Wann wird unsere Erde von einem Himmelskörper zerstört?

Schon heute ziehen große Himmelskörper ihre Bahn, die sie eines Tages mit der Erde kollidieren lassen wird. Doch wann wird solch ein Ereignis eintreten?
Wie wahrscheinlich ist es, dass die Menschheit davon betroffen wird?
Bisher hat noch niemand eine Antwort gefunden.
Ich habe eine Theorie! >>
Globale Auswirkungen durch Kleinplaneten- bzw. Meteoritentreffer sind dann zu befürchten, wenn das Objekt einen Durchmesser von mehr als 500 m besitzt. Die beim Aufschlag in die Erde freigesetzte Energie wird nicht nur eine verheerende Druckwelle freisetzen, sondern auch Erschütterungen der Erdkruste (Beben) und im (wahrscheinlichen) Falle eines Aufschlages im Meer eine gigantische Tsunami auslösen. Die aufgewirbelte Materialmenge würde der Erde einen etwa zehnjährigen ‚Impaktwinter’ bescheren, da der verdunkelte Himmel nur noch sehr wenig Sonnenlicht hindurchläßt. Die Durchschnittstemperaturen würden in Afrika um ca. 8° C, in den nördlichen Breiten sogar um 20° C sinken.

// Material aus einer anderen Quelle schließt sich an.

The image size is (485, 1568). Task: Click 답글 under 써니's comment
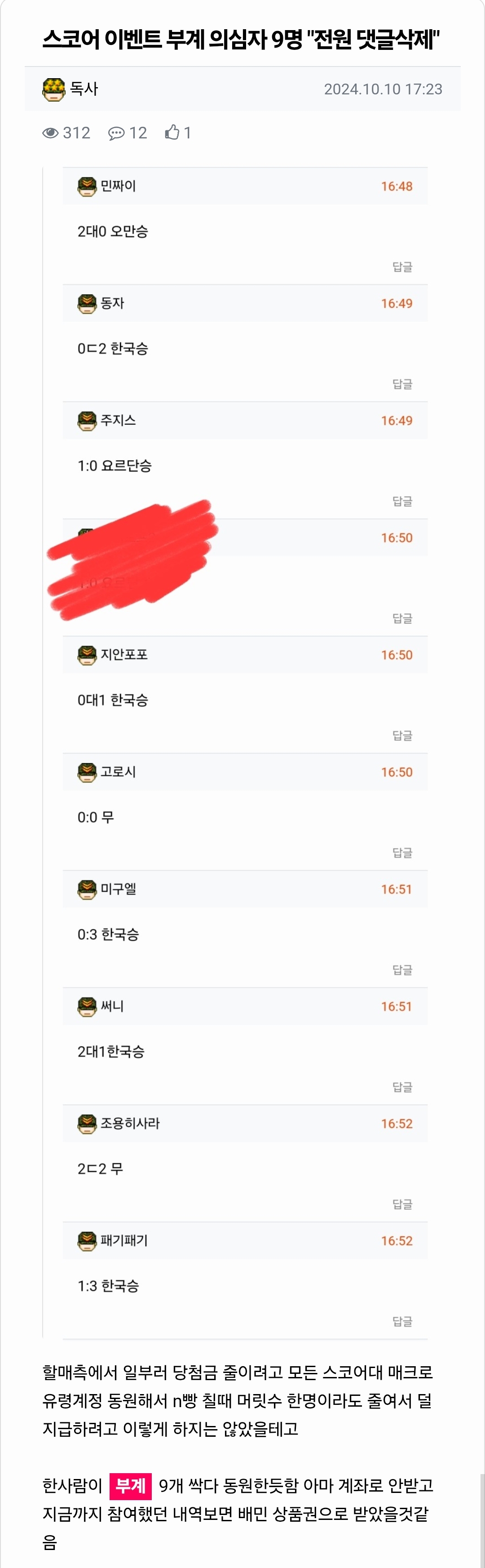coord(402,1087)
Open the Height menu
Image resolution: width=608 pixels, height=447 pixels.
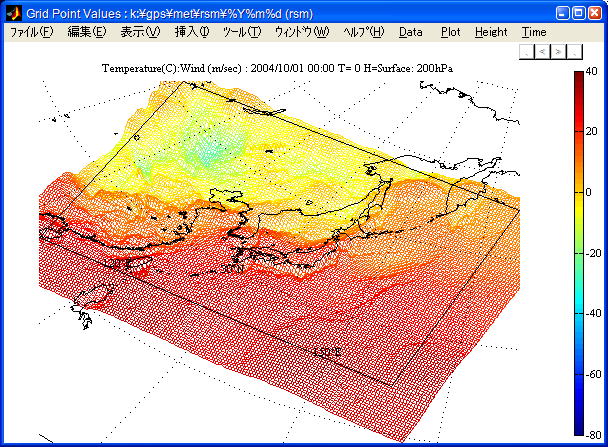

Zur Zeit sind ca. 1.100 Kleinplaneten mit Durchmessern von über 500 m bekannt, deren Umlaufbahn sie der Erde nahebringt. ‚Nahe’ heißt hier: bis auf etwa halbe Mondentfernung. Sie werden durch regelmäßige Beobachtungen verfolgt, um möglichst genaue Bahnrechnungen erstellen zu können. Dies ist bei diesen kleinen, lichtschwachen Objekten und der zunehmenden Aufhellung des Nachthimmels durch die Städte jedoch sehr schwierig. So sagen die Ergebnisse zwar allesamt stabile Umlaufbahnen voraus, doch die Prognostiken für die Wahrscheinlichkeit eines global gefährlichen Treffers sind sehr unscharf und eine sichere Vorhersage ist so gut wie unmöglich.

Ein Kleinplanet, dessen Kollisionswahrscheinlichkeit mit größer als 1 % angegeben wird, ist Apophis, dessen Durchmesser bei 270 m liegt und sich 2029 der Erde auf 30 000 km nähern wird. Jüngste genaue Messungen konnten jedoch einen Zusammenstoß mit Sicherheit ausschließen.

Derzeit werden verschiedene Lösungen diskutiert, wie man einen potentiell gefährlichen Himmelskörper (vorausgesetzt, daß Entdeckung, Bahnrechnung und Start der Rettungsmission rechtzeitig erfolgen) aus seiner Bahn wirft.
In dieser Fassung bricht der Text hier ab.